### The problem:
Omit the pictures and print exactly the lines of the listing below, starting at the first and ending at the line containing "Home (35, 349)".

+--

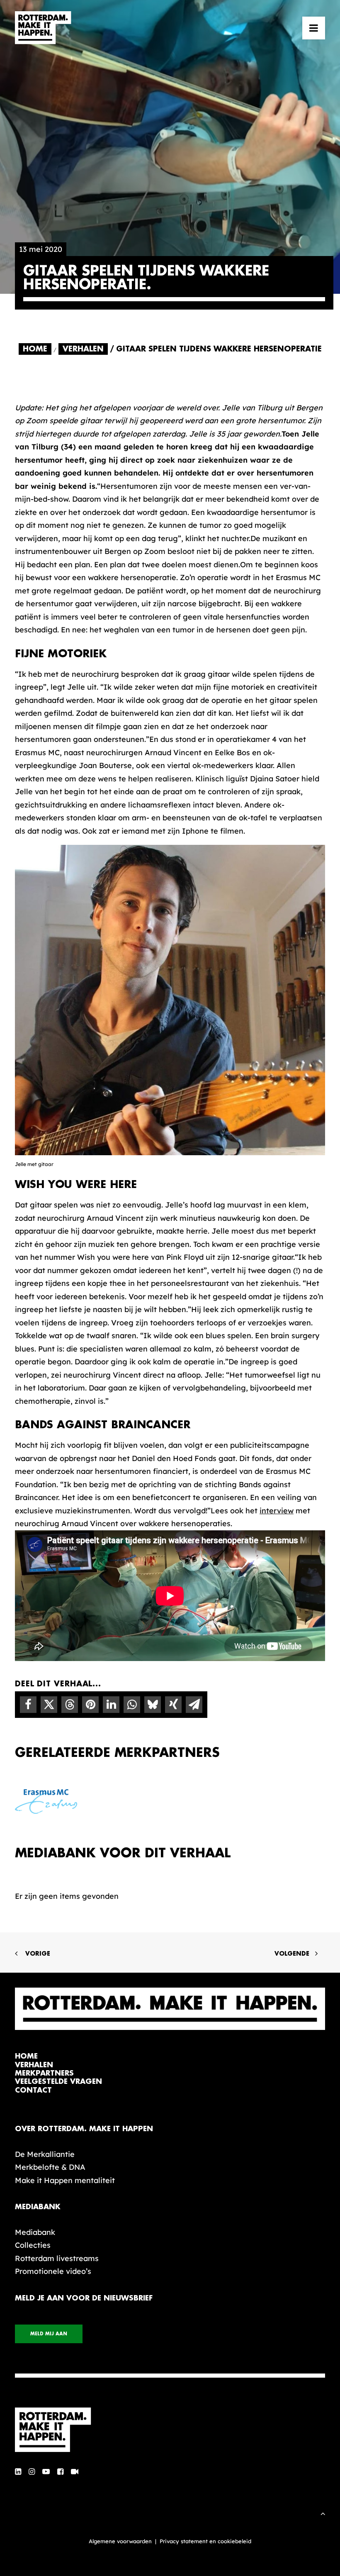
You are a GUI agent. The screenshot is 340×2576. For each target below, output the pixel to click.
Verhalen (83, 349)
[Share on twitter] (49, 1704)
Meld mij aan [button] (48, 2334)
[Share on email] (194, 1704)
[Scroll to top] (323, 2512)
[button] (313, 28)
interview (277, 1510)
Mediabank (35, 2232)
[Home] (170, 2430)
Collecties (33, 2245)
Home (35, 349)
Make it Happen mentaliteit (65, 2180)
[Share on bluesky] (152, 1704)
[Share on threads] (69, 1704)
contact (33, 2090)
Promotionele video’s (53, 2271)
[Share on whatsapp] (132, 1704)
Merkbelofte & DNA (50, 2167)
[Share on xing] (173, 1704)
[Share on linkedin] (111, 1704)
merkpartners (44, 2073)
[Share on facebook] (28, 1704)
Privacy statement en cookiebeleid (205, 2541)
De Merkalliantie (45, 2154)
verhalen (34, 2065)
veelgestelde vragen (58, 2081)
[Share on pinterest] (90, 1704)
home (26, 2056)
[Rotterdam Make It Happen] (43, 27)
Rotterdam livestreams (57, 2258)
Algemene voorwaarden (120, 2541)
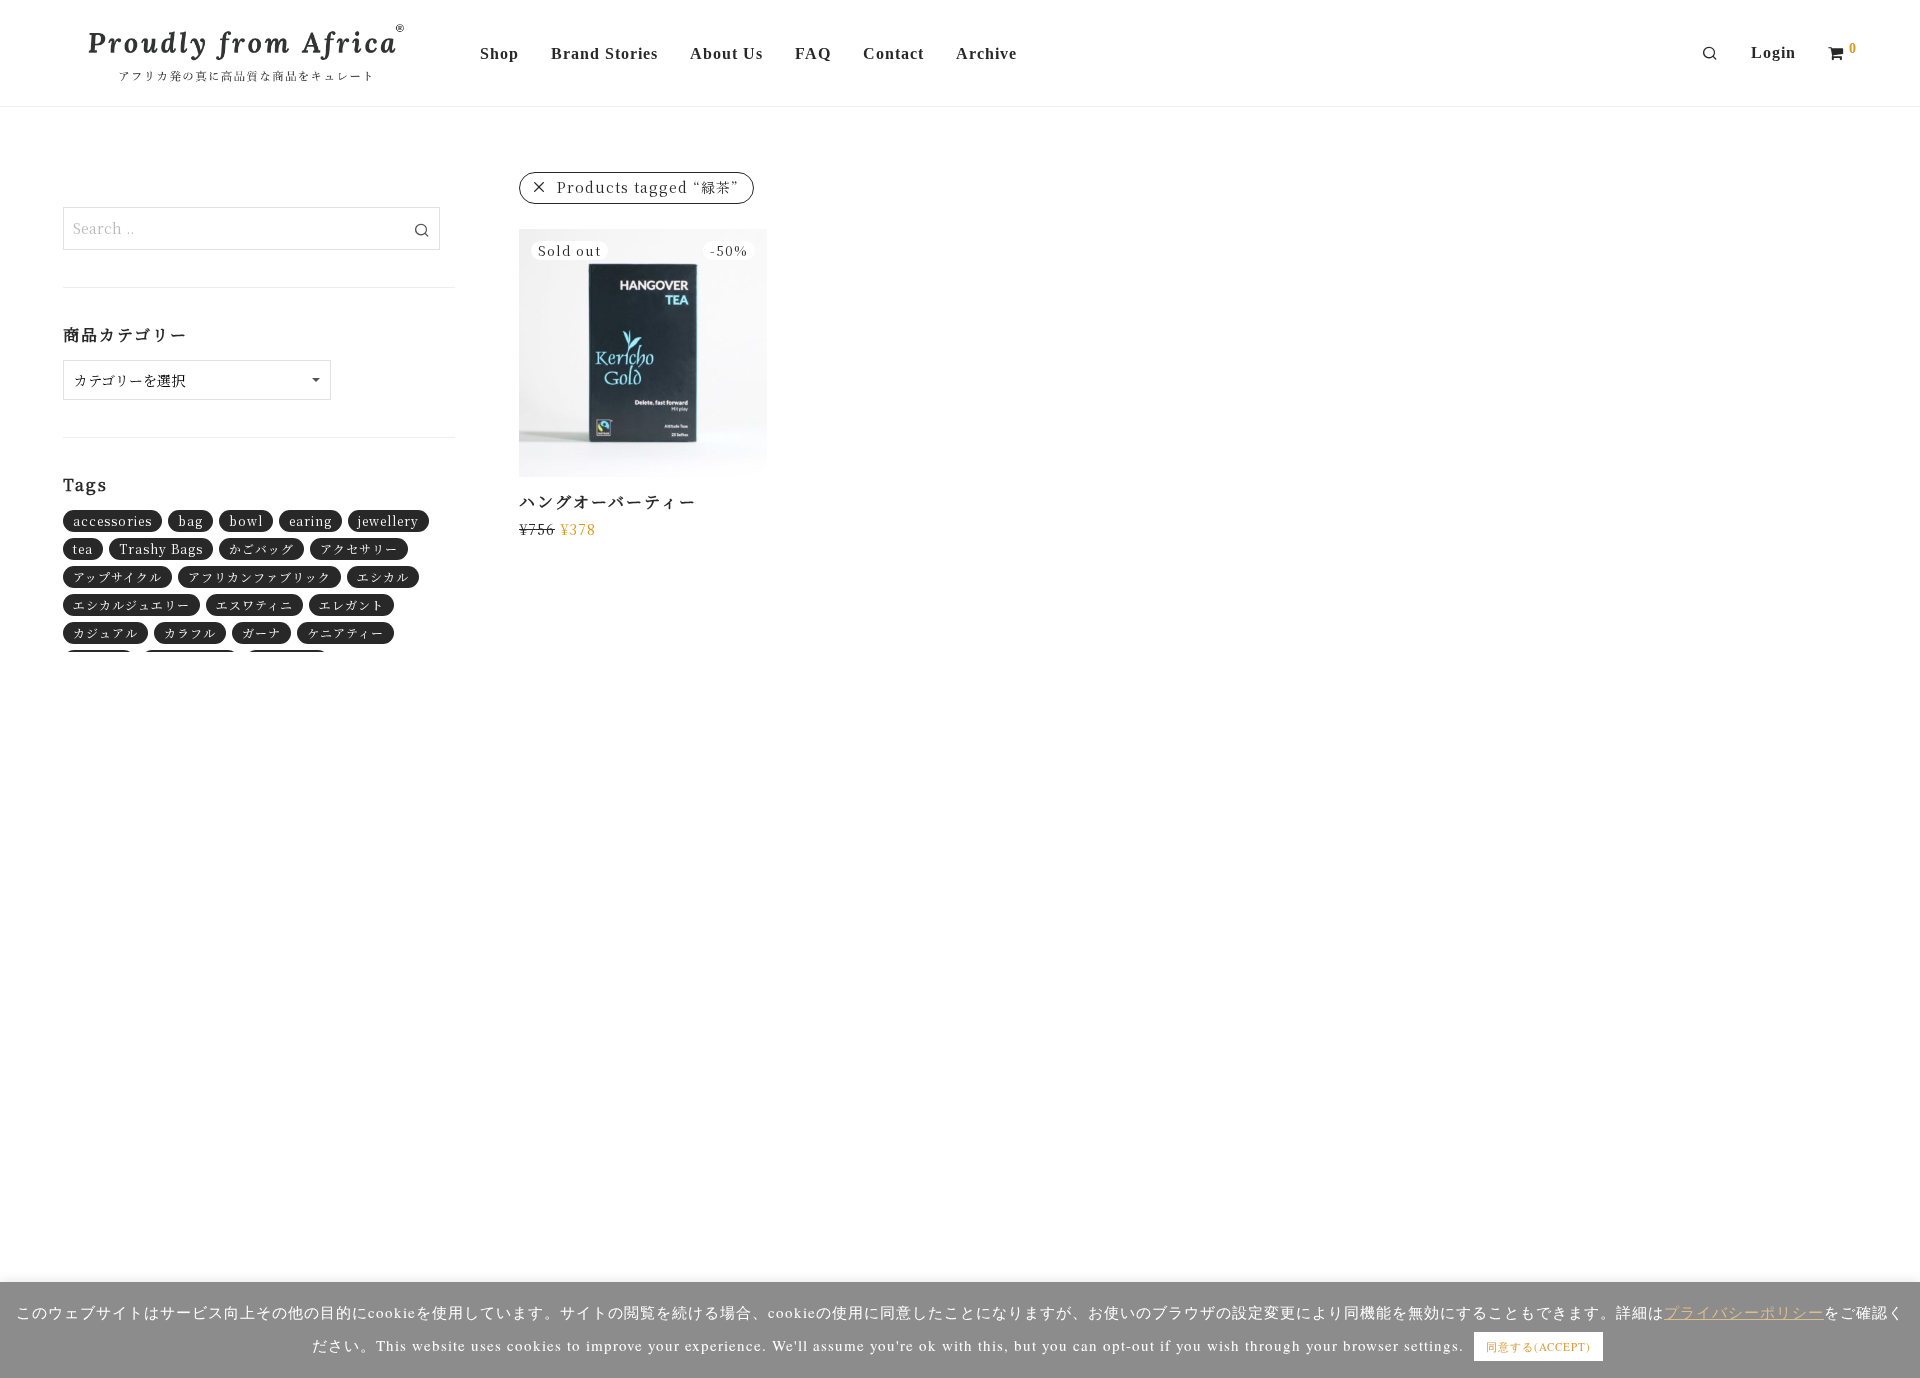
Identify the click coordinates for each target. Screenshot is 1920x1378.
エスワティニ (254, 604)
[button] (421, 228)
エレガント (351, 604)
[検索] (1710, 54)
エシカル (383, 576)
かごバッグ (261, 548)
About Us (726, 53)
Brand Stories (604, 53)
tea (83, 548)
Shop (499, 53)
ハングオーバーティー (608, 501)
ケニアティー (345, 632)
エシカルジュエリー (131, 604)
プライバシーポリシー (1744, 1312)
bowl (246, 520)
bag (190, 520)
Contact (893, 53)
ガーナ (261, 632)
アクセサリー (359, 548)
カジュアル (105, 632)
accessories (112, 520)
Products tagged (648, 187)
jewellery (388, 520)
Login (1773, 52)
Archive (986, 53)
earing (310, 520)
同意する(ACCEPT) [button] (1538, 1346)
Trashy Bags (161, 548)
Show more (554, 528)
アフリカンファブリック (259, 576)
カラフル (190, 632)
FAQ (813, 53)
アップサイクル (117, 576)
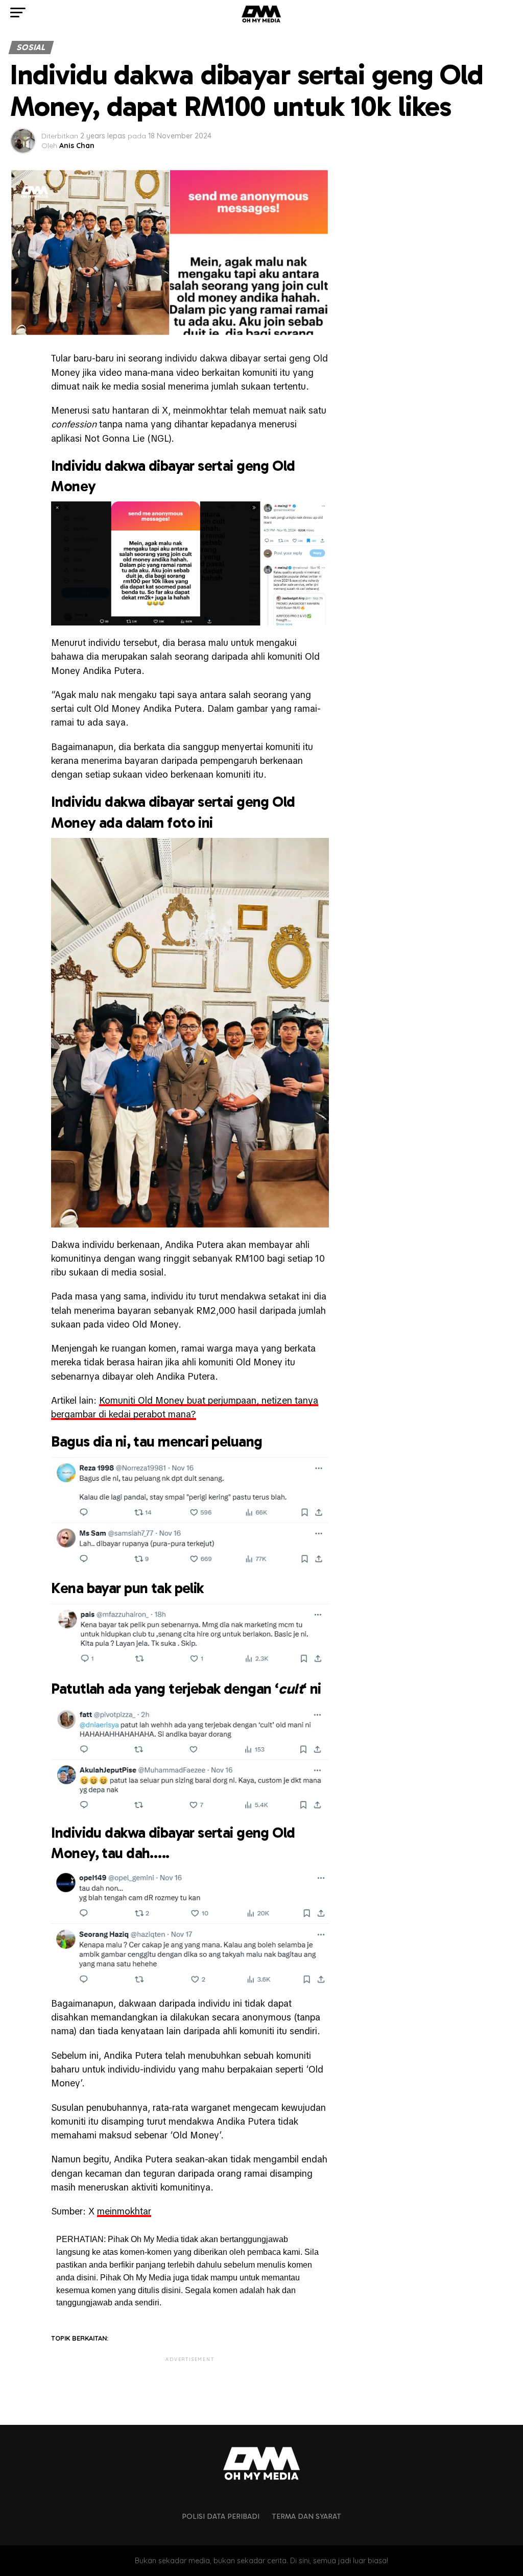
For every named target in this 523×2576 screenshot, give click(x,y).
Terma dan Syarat (306, 2516)
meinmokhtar (124, 2211)
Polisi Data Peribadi (220, 2516)
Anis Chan (76, 145)
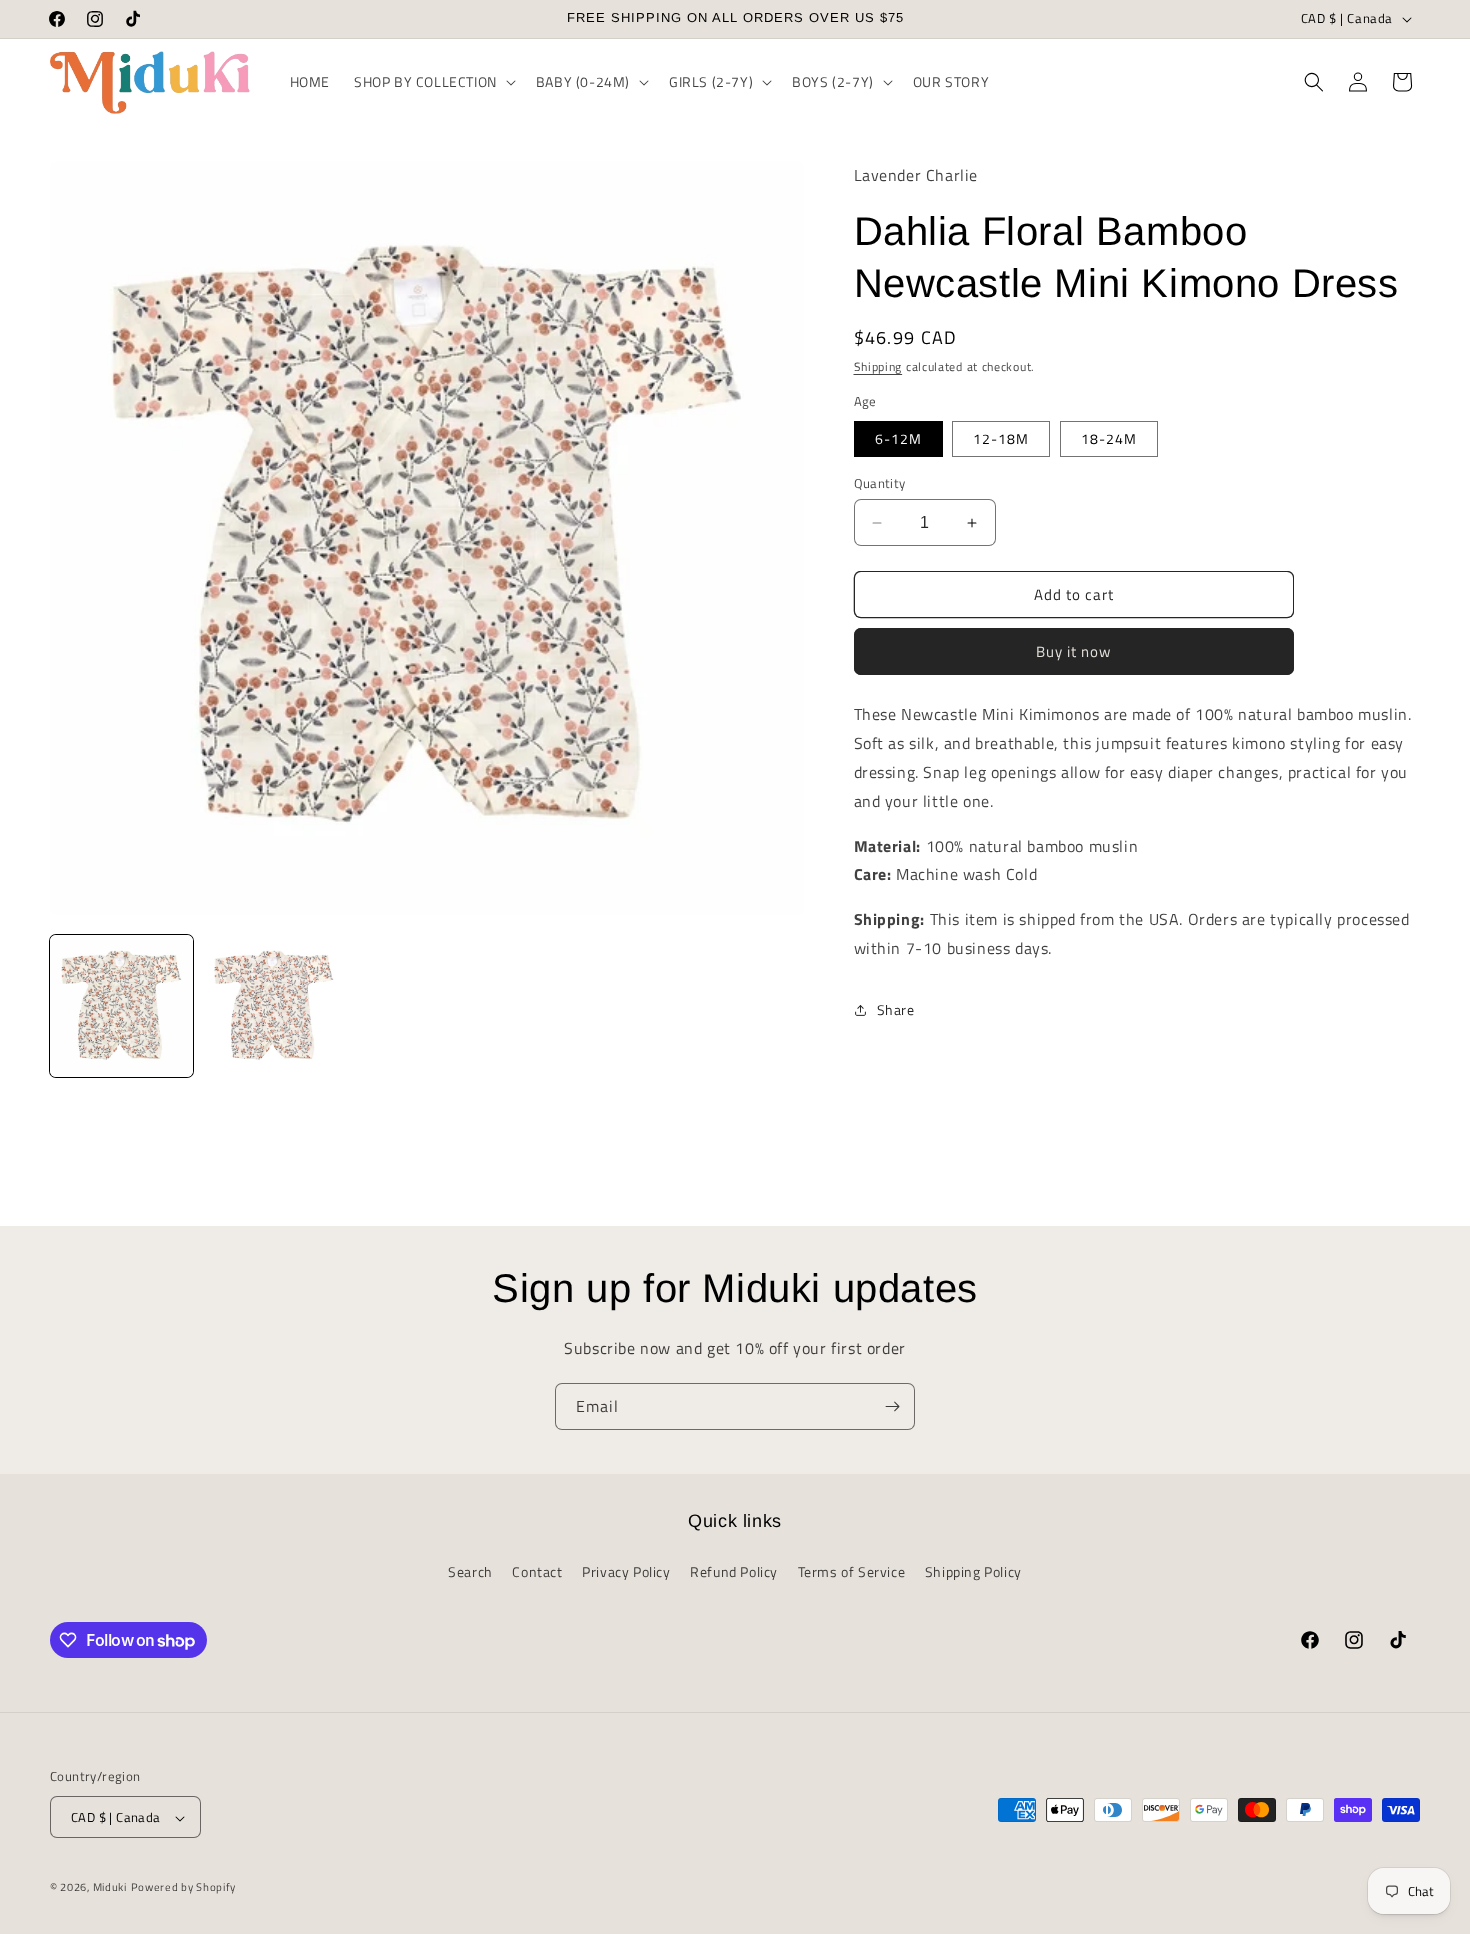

+--

### Result of the task:
You are a GUI agent. The screenshot is 340×2576. For each target below, output the pixel to click.
Verhalen (83, 349)
[Share on twitter] (49, 1704)
Meld mij aan [button] (48, 2334)
[Share on email] (194, 1704)
[Scroll to top] (323, 2512)
[button] (313, 28)
interview (277, 1510)
Mediabank (35, 2232)
[Home] (170, 2430)
Collecties (33, 2245)
Home (35, 349)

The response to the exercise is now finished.